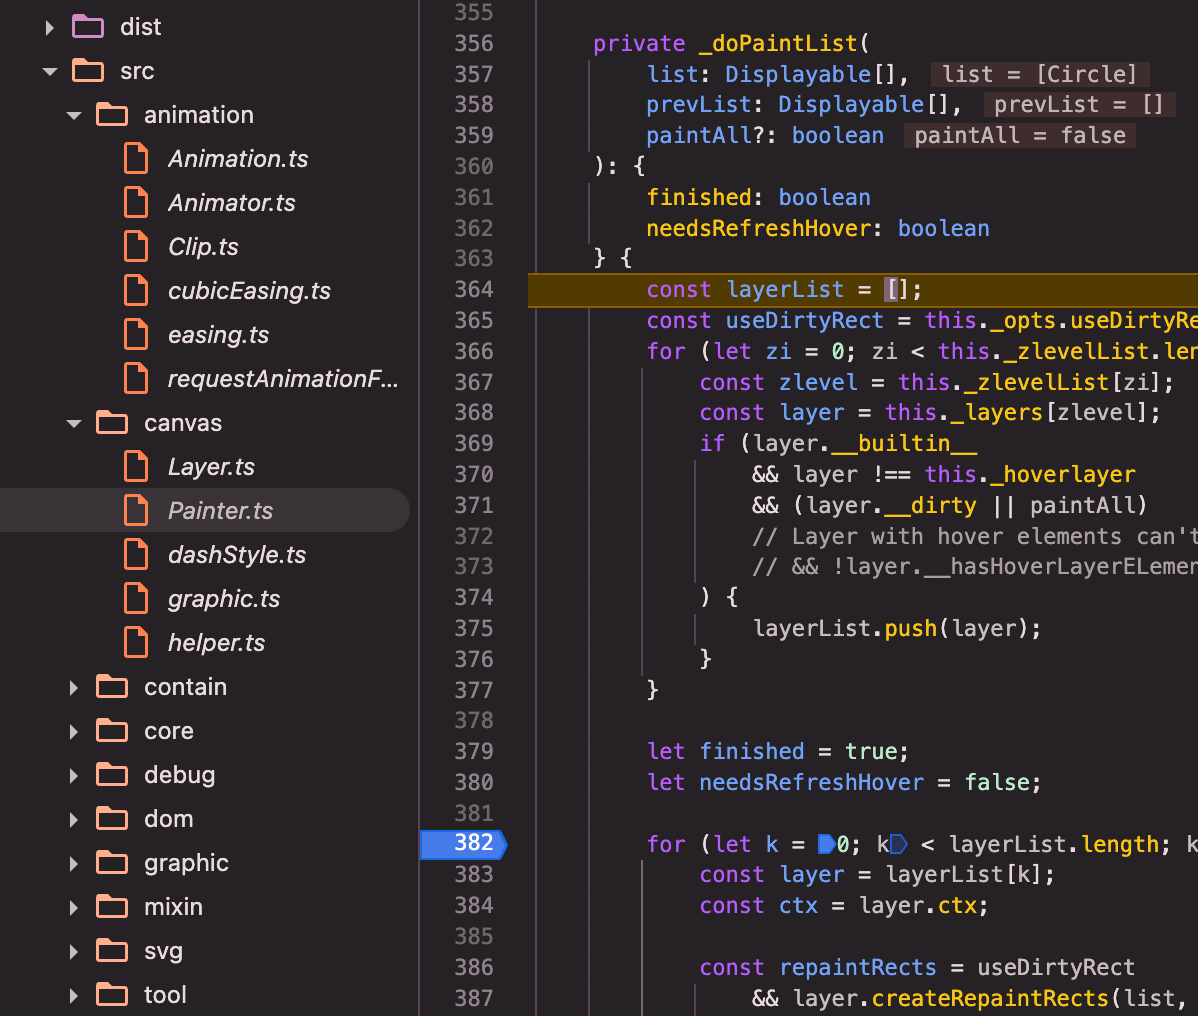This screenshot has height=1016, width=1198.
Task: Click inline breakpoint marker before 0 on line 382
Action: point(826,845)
==
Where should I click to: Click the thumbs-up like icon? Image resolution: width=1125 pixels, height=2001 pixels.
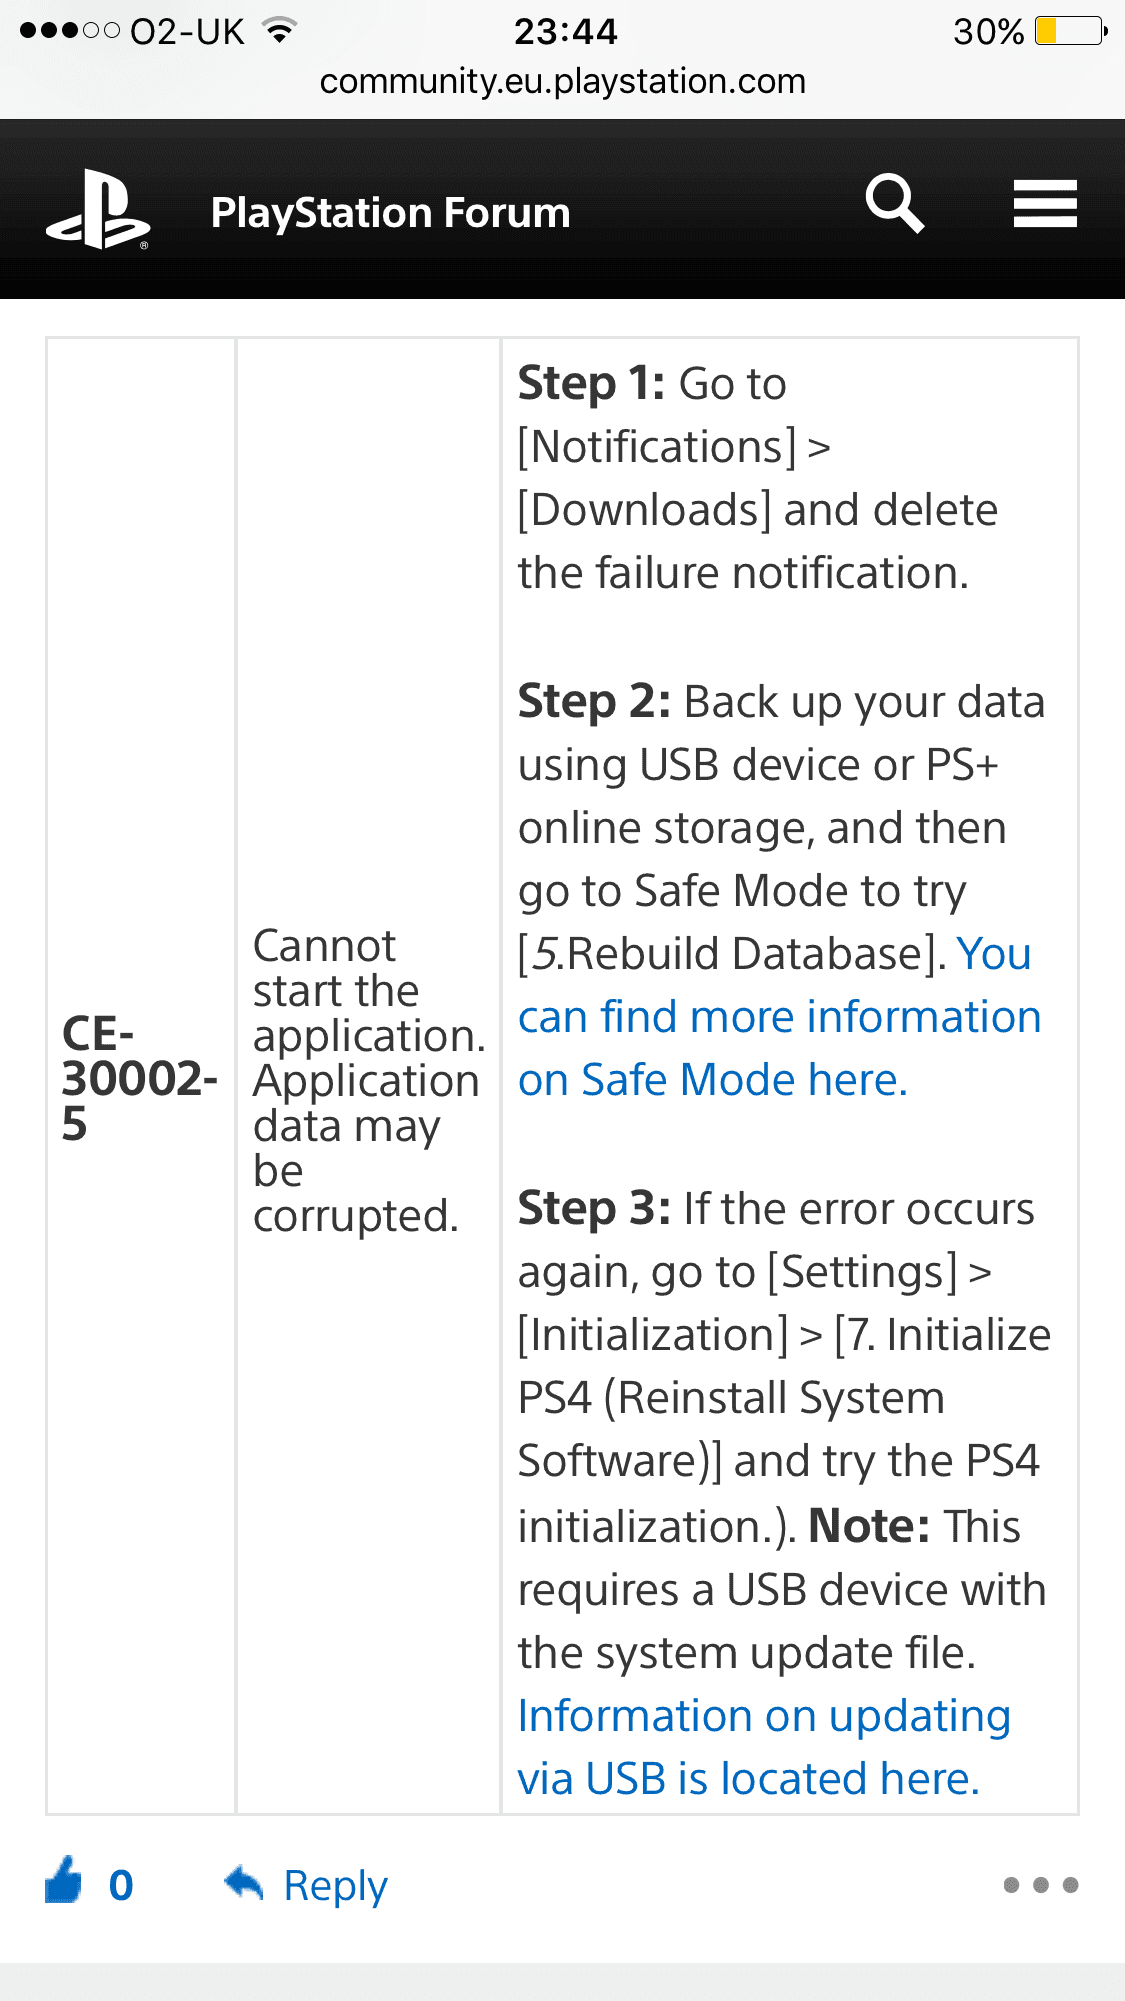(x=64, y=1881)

#### Task
Please recast the data between the lines holding "Where should I" and "(x=64, y=1881)", inclusive, as a Markdown table with the columns Row and Entry. Skip blank lines and leave the pictures out.

#### Correct response
| Row | Entry |
|---|---|
| 1 | Where should I click to: Click the thumbs-up like icon? Image resolution: width=1125 pixels, height=2001 pixels. |
| 2 | (x=64, y=1881) |